### [WHAT YOU WILL DO]
Answer these questions from the CrossFit workout page:
(a) How long is the AMRAP in the warm-up?
(b) What is the name of the workout?
(c) How long is the rest after the round of 30 Wall Balls and 15 Burpee Box Jump Overs?

### [PASSAGE PROVIDED]
CrossFit – Wed, Nov 20

Open Gym Strength and Conditioning – CrossFit

Warm-up

Warm Up (No Measure)

1. Movement Prep/Activation

Crossover Symmetry or Banded 7’s Warm Up + Hip Halo

-into-

8:00 AMRAP

5 Dynamic Air Squats

5 Wall Ball Thrusters

10 Hollow Rocks

10 Step Ups

4 Up Downs

2. Workout Prep

2 sets:

5 Wall Balls

2 Burpee Box Jump Overs (build-in height)

Workout

Coconut Mall (5 Rounds for time)

Freedom (RX’d)

10 Wall Balls (20/14)

5 Burpee Box Jump Overs (24/20)

-rest 1:00-

20 Wall Balls (20/14)

10 Burpee Box Jump Overs (24/20)

-rest 1:30-

30 Wall Balls (20/14)

15 Burpee Box Jump Overs (24/20)

-rest 2:00-

40 Wall Balls (20/14)

20 Burpee Box Jump Overs (24/20)

-rest 2:30-

50 Wall Balls (20/14)

25 Burpee Box Jump Overs (24/20)

### [PROVIDED MATERIAL]
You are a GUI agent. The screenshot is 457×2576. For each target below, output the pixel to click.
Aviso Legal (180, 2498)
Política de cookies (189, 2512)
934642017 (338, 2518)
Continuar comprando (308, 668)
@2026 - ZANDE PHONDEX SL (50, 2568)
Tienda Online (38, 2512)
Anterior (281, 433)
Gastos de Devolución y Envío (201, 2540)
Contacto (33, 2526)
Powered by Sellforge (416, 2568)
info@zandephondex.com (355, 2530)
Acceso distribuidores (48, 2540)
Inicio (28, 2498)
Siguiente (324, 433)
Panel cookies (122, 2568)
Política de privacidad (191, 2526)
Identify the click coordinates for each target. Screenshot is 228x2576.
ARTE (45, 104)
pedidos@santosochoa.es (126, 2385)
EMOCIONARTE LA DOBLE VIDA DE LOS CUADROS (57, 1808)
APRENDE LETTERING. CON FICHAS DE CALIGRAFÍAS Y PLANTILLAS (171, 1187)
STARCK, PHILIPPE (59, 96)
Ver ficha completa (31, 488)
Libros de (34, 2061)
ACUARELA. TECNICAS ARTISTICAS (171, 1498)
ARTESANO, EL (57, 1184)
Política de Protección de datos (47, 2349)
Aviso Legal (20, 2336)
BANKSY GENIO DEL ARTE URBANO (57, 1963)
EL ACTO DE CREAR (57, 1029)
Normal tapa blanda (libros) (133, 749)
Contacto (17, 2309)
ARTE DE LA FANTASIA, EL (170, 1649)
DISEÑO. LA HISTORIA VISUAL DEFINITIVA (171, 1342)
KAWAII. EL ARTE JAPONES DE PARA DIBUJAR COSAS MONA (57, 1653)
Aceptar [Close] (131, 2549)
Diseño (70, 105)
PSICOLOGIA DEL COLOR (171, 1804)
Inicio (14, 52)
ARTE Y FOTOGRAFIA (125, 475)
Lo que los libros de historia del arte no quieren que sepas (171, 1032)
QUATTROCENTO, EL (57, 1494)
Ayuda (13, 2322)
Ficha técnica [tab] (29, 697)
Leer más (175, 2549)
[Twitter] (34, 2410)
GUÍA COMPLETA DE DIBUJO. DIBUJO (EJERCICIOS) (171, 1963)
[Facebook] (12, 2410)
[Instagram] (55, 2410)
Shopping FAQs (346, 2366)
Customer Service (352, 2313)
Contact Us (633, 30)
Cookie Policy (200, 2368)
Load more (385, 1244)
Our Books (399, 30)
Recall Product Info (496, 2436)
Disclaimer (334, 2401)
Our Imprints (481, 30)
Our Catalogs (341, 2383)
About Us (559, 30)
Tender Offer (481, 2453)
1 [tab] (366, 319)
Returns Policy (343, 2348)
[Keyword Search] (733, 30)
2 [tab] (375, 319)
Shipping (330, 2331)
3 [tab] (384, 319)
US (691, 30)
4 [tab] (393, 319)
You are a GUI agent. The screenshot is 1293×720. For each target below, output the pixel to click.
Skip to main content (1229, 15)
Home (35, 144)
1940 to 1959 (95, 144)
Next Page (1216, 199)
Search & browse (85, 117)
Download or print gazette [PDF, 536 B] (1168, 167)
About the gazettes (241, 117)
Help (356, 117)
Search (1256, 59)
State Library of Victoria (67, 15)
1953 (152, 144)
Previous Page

### [SOLVED EXERCISE]
(a) 8:00
(b) Coconut Mall
(c) 2:00